→ TRECHO DE ORIGEM
Reality shows fazem parte inquestionável da cultura televisiva mundial e, obviamente, a música também faz parte dessa história. Afinal, desde o início da televisão existem programas com o intuito de exaltar talentos musicais e apresentar novos nomes para o público.
Se conhecemos e consumimos hoje nomes como Kelly Clarkson, One Direction, Fifth Harmony e Adam Lambert, certamente devemos muito aos reality shows musicais. Foram e são, até hoje, uma importante janela para a divulgação de um artista, facilitando seu contato com público e com nomes da indústria. Para muitos, acaba sendo a definitiva porta de entrada para o sucesso.
No Brasil, país com forte cultura musical, a moda não demorou a pegar. Apresentadores como Sílvio Santos e Raul Gil ajudaram a promover programas de calouros e, conforme o tempo passava, mais elaborados, bem produzidos, populares e importantes para a indústria se tornavam esses shows.
As grandes produções nacionais que conhecemos hoje ganharam visibilidade a partir dos anos 2000, pescando influências de programas internacionais. Daí, ganhamos nomes como Rouge, Bro’z, Thiaguinho, Roberta Sá e mais. Ainda mais consolidado na década seguinte, de 2010, o formato continuou nos apresentando a nomes promissores.
Exemplos recentes desse sucesso são a cantora DAY, a dupla OutroEu e o trio Katz. DAY foi finalista do The Voice Brasil de 2017. A OutroEu, formada pelos músicos Mike Tulio e Guto Oliveira, ganhou destaque da terceira temporada do programa Superstar. Já as Katz, grupo formado por Bella, Flavinha e Mayra, se conheceram nos bastidores do Jovens Talentos do programa do Raul Gil, deram “match” e montaram o projeto.

→ PROBLEMA PROPOSTO A
Segundo o texto sobre reality shows musicais, de que edição do The Voice Brasil a cantora DAY foi finalista?
→ PROBLEMA PROPOSTO B
Copie do texto sobre reality shows musicais o trecho entre "Exemplos recentes desse" e "montaram o projeto.", inclusive.
→ PROBLEMA PROPOSTO C
Prossiga com o texto sobre reality shows musicais a partir da última frase apresentada.

→ LINHAS DE DADOS
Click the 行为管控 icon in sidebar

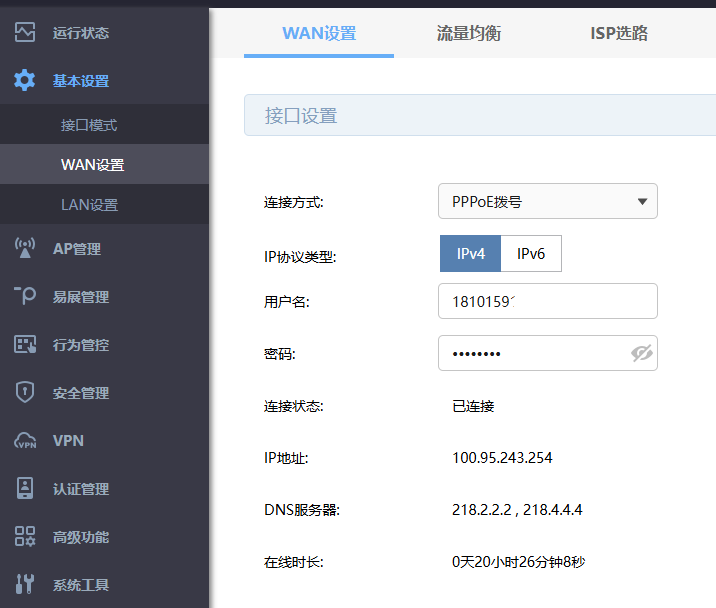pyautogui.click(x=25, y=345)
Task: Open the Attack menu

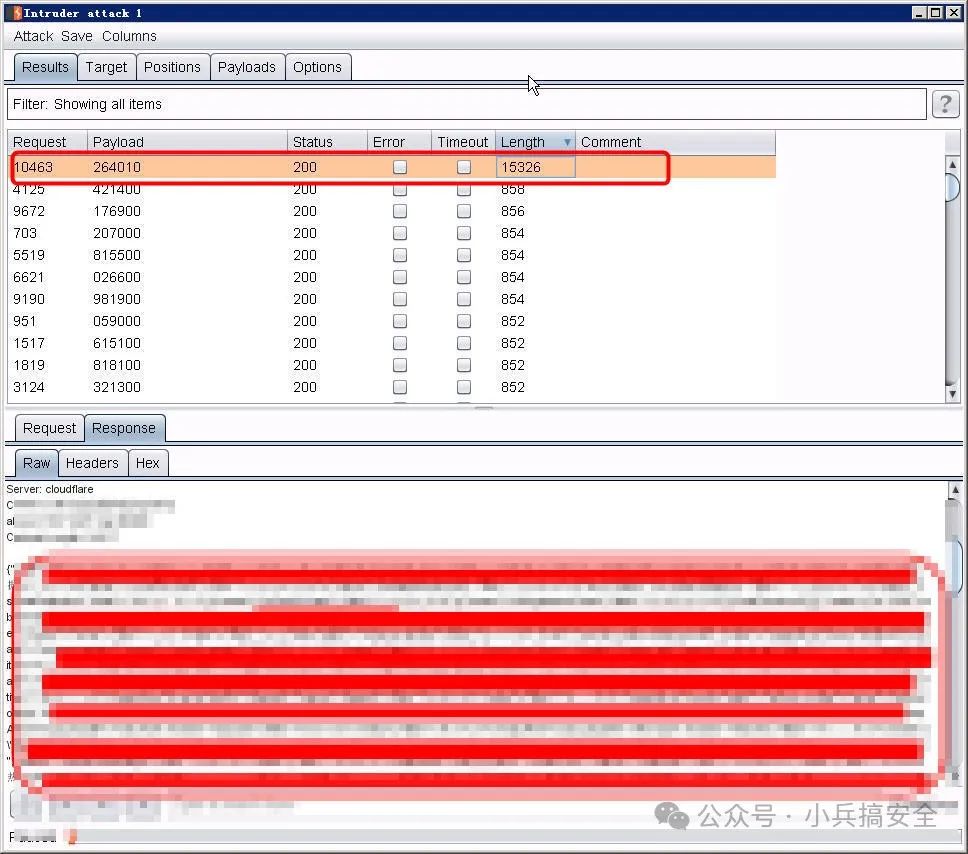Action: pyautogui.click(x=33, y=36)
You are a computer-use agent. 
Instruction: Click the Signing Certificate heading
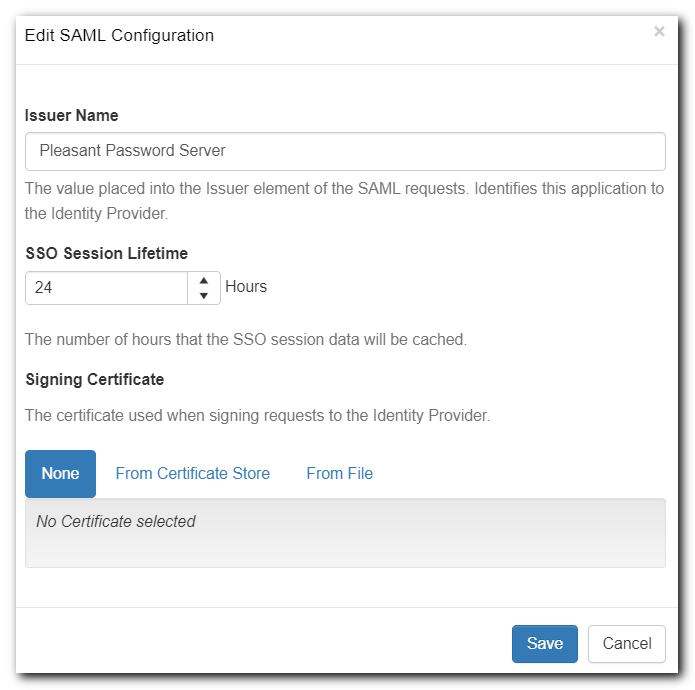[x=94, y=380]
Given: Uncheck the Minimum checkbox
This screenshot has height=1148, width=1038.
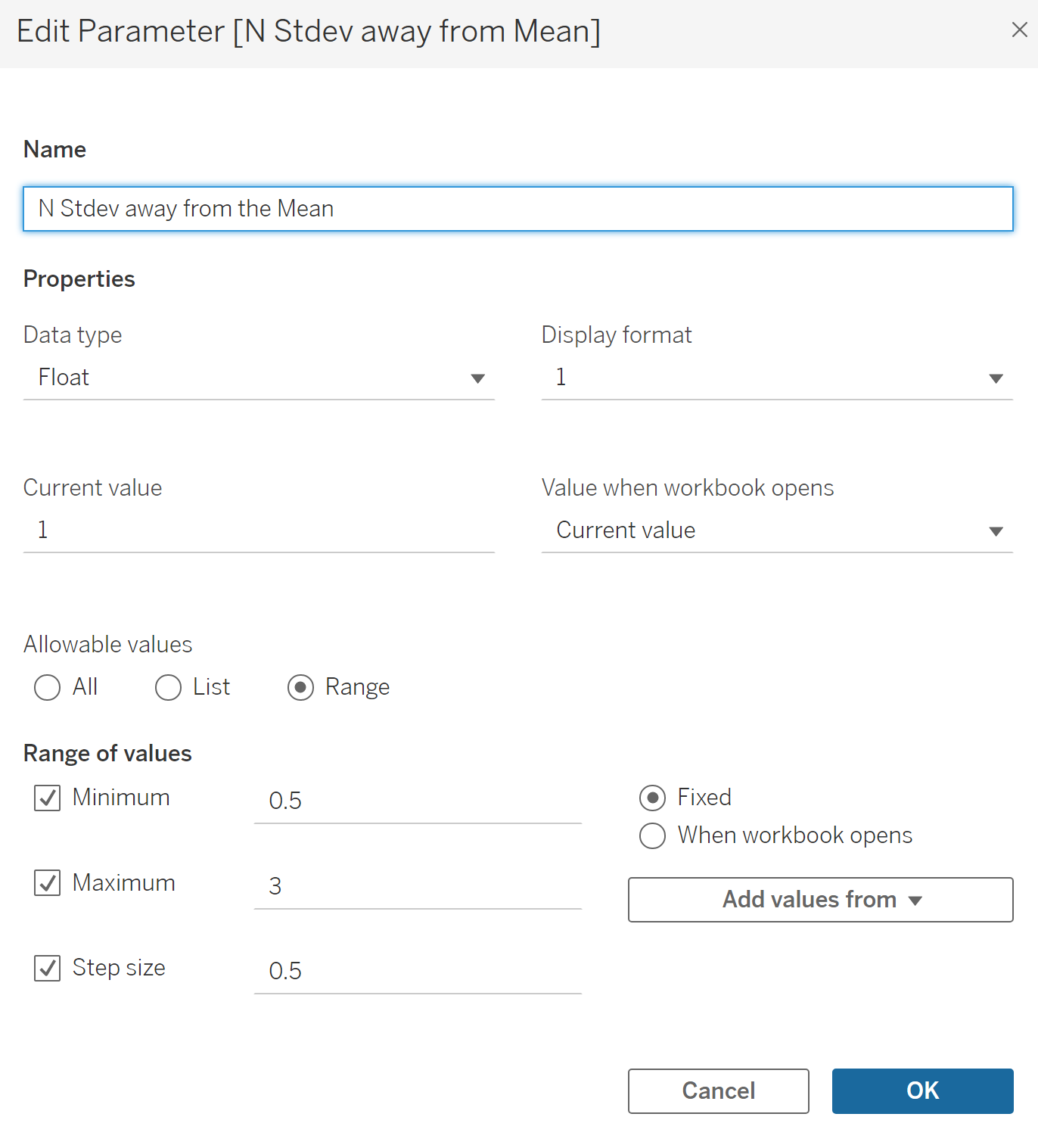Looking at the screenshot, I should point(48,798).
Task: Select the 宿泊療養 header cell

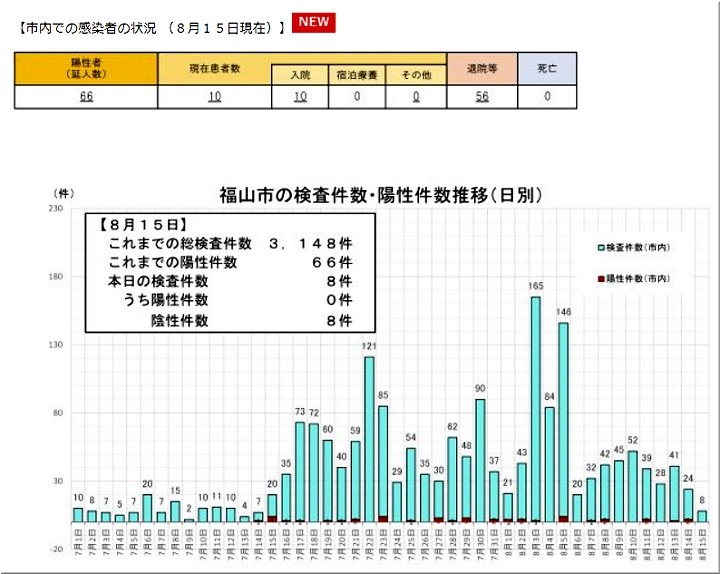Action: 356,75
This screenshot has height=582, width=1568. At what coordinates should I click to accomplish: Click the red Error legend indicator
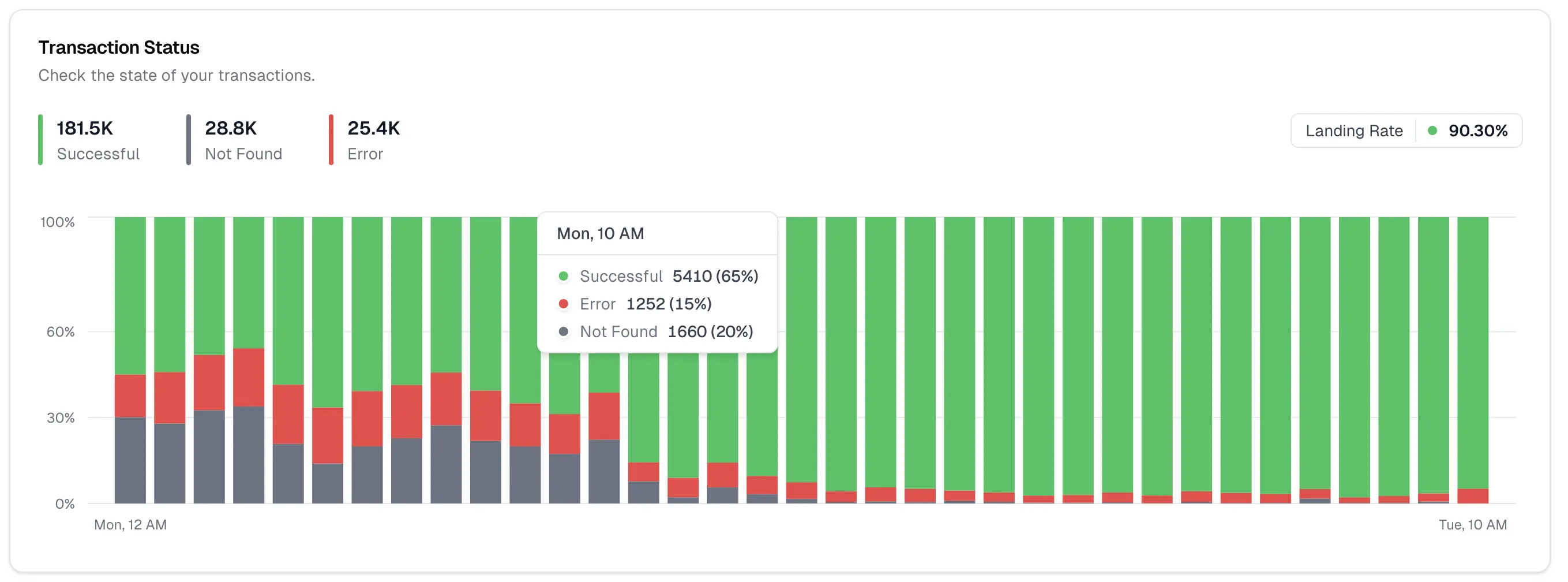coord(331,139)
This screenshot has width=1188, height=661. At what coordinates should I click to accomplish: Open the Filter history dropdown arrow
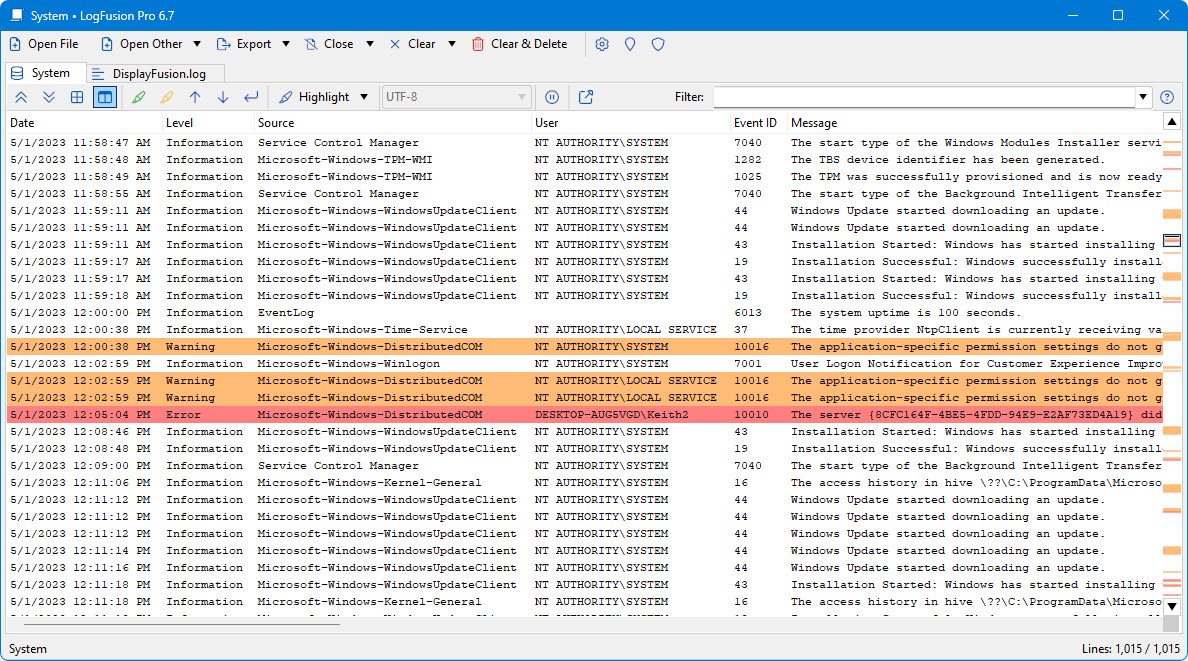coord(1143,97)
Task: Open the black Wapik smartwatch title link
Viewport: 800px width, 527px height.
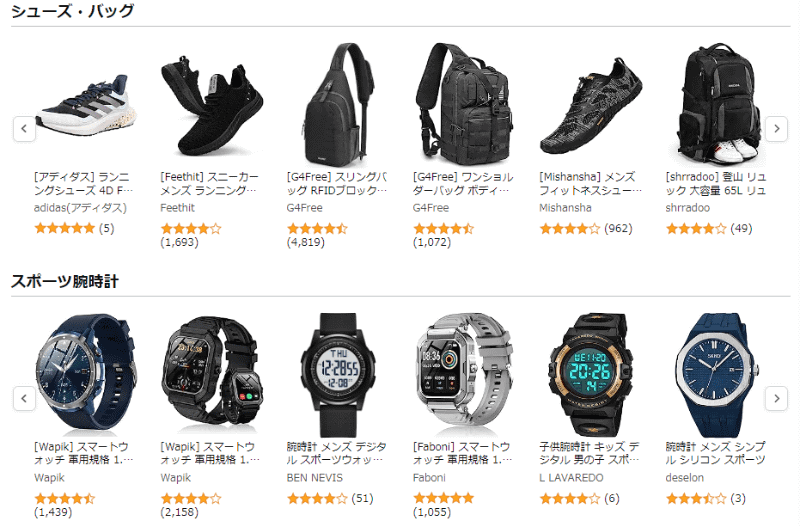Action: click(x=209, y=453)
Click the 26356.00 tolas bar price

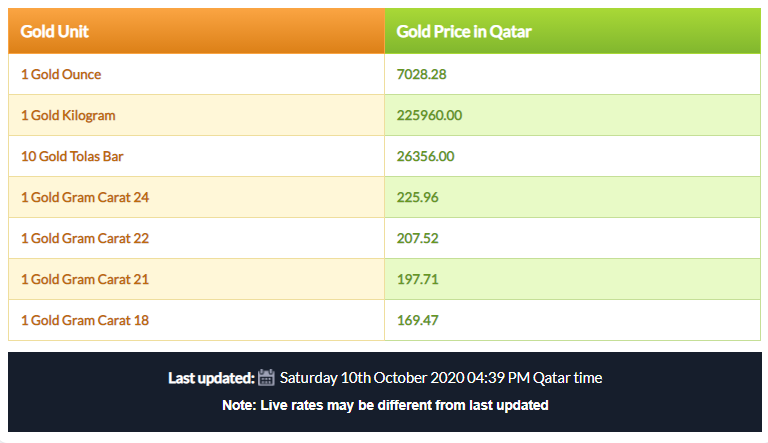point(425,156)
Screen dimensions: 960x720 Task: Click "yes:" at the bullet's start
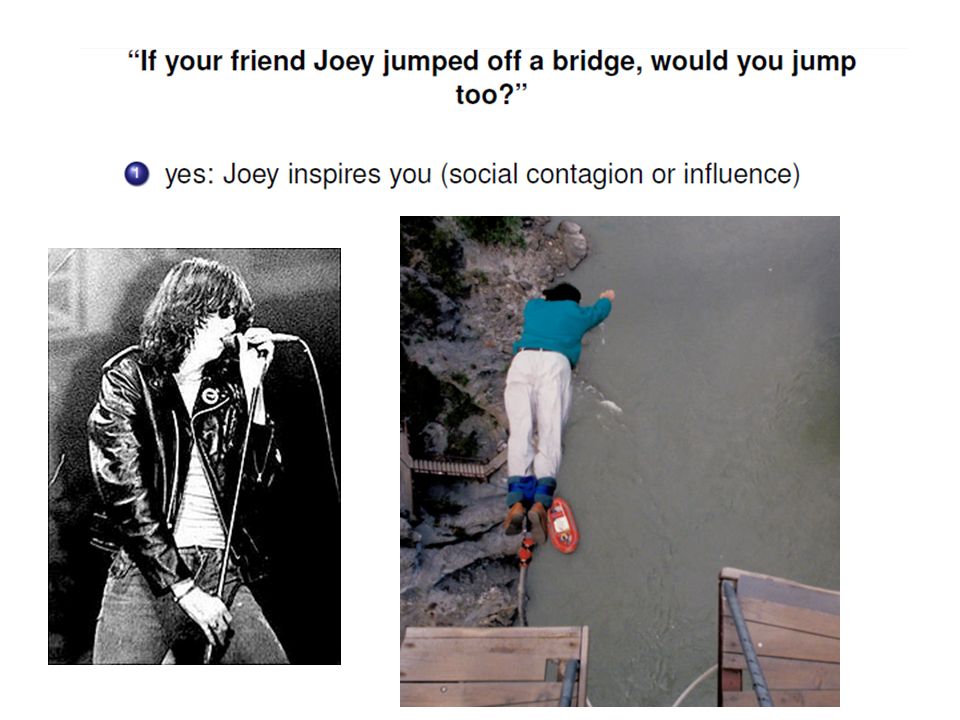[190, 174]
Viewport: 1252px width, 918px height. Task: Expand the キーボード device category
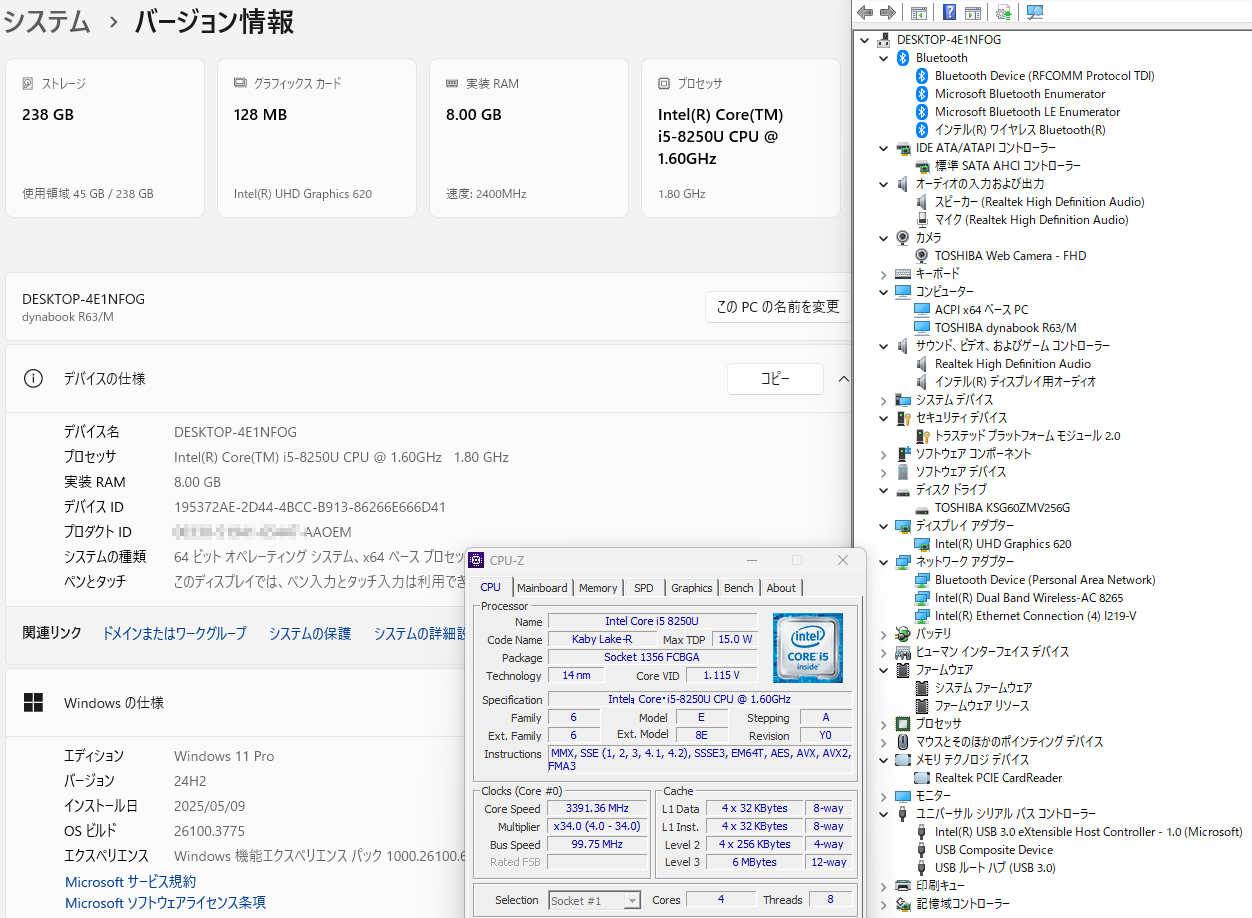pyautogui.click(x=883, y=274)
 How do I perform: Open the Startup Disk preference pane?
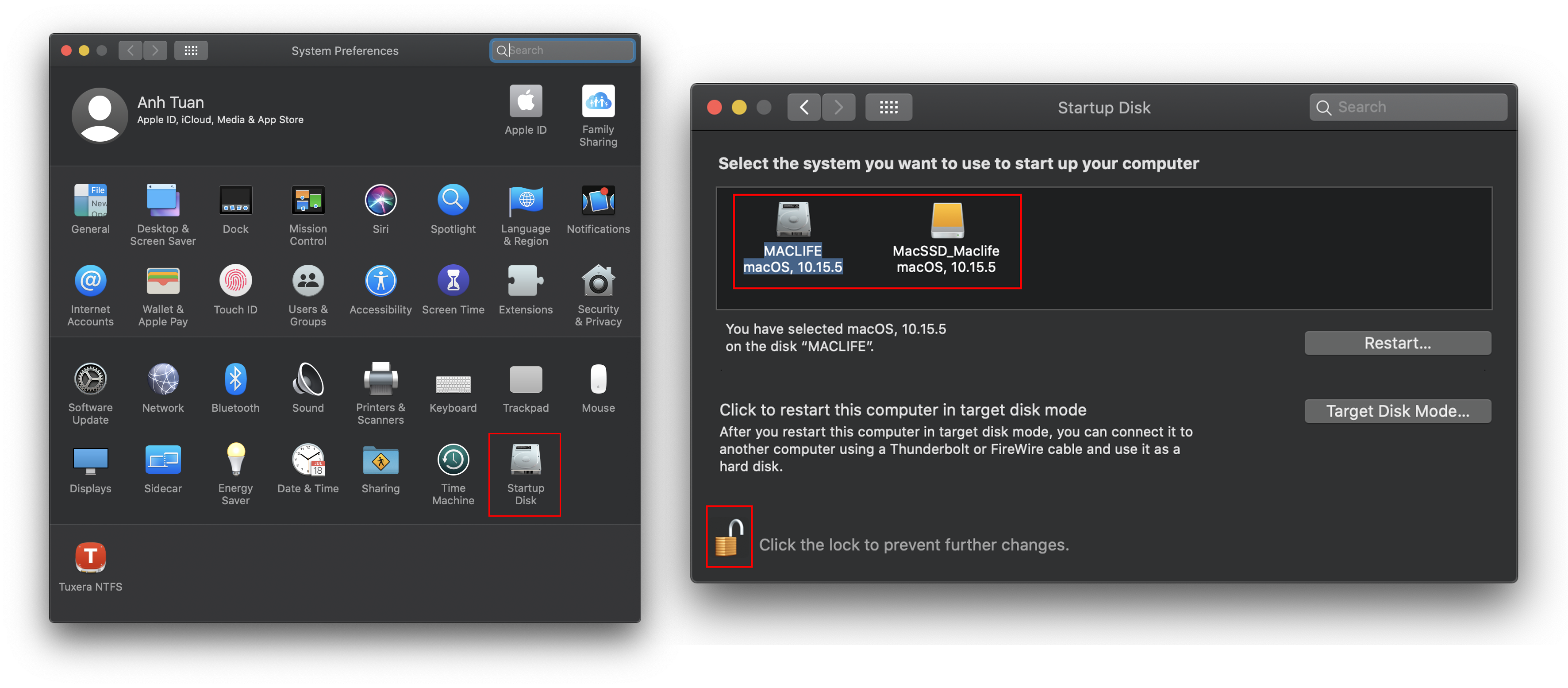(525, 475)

→ RESPOSTA DO EXERCÍCIO A
Da edição de 2017.

→ RESPOSTA DO EXERCÍCIO B
Exemplos recentes desse sucesso são a cantora DAY, a dupla OutroEu e o trio Katz. DAY foi finalista do The Voice Brasil de 2017. A OutroEu, formada pelos músicos Mike Tulio e Guto Oliveira, ganhou destaque da terceira temporada do programa Superstar. Já as Katz, grupo formado por Bella, Flavinha e Mayra, se conheceram nos bastidores do Jovens Talentos do programa do Raul Gil, deram “match” e montaram o projeto.

→ RESPOSTA DO EXERCÍCIO C
Em uma divertida conversa com os seis, o TMDQA! mediou um interessante papo sobre participação em realities, incluindo histórias divertidas, dicas e previsões sobre o futuro do formato em um mundo cada vez mais digital. Confira:
A sensação de estar em um reality
Naturalmente, o primeiro assunto que surgiu foi sobre a sensação de participar de programas de grande alcance. Afinal, participar de algo tão ambicioso assim em prol de reconhecimento é uma decisão difícil. Para Bella, das Katz, foi a realização de um sonho:
Eu sempre quis participar de reality. Eu achava que era a maior exposição que um artista poderia ter, principalmente por ser o Raul Gil. Sempre foi o sonho da maioria dos cantores participar um dia do programa dele. Foi um marco para mim, tanto que decidi que queria ser cantora a partir dali.
DAY também cultivava esse desejo, muito mais após assistir ao grupo Fifth Harmony em uma das edições do X Factor norte-americano. Quando o programa ganhou uma edição brasileira, em 2016, a cantora se inscreveu, mas não conseguiu seguir no programa. Naquele momento, mal sabia ela que a chance de se destacar no The Voice, sob mentoria de Lulu Santos, estava cada vez mais próxima. Ela conta:
Eu me inscrevi, cheguei a fazer audição e não passei nem do primeiro dia. O cara disse para mim que minha voz é ‘ok’, mas que não era o que procuravam. Eu falei que jamais tentaria isso de novo na minha vida. Para mim, o The Voice seria ainda mais fora de cogitação por causa da questão das cadeiras, da agonia e da pressão de a cadeira não virar para mim e eu ser rejeitada. Eu sempre tive essas piras, então nunca me imaginei lá, até que um dia a minha mãe e a galera em volta me incentivaram bastante a tentar. Acabou que deu super certo.
Mike e Guto, da OutroEu, não tinham grandes flertes com a ideia de um reality show, até que surgiu a chance de participarem do Superstar. O resto é história, já que programa mudou a vida da dupla para sempre. “É como se a música fosse um chamado. Para mim, foi inevitável”, comenta Mike.
Contato com os ídolos
Estar em um reality é um pulo da água para o vinho em um piscar de olhos. Em um momento, você está cantando no chuveiro. Em outro, está diante de jurados famosos e de um público que avaliam o seu desempenho. Isso sem falar nas constantes comparações com os colegas (para não dizer concorrentes), e na repentina fama do “Te vi na TV”.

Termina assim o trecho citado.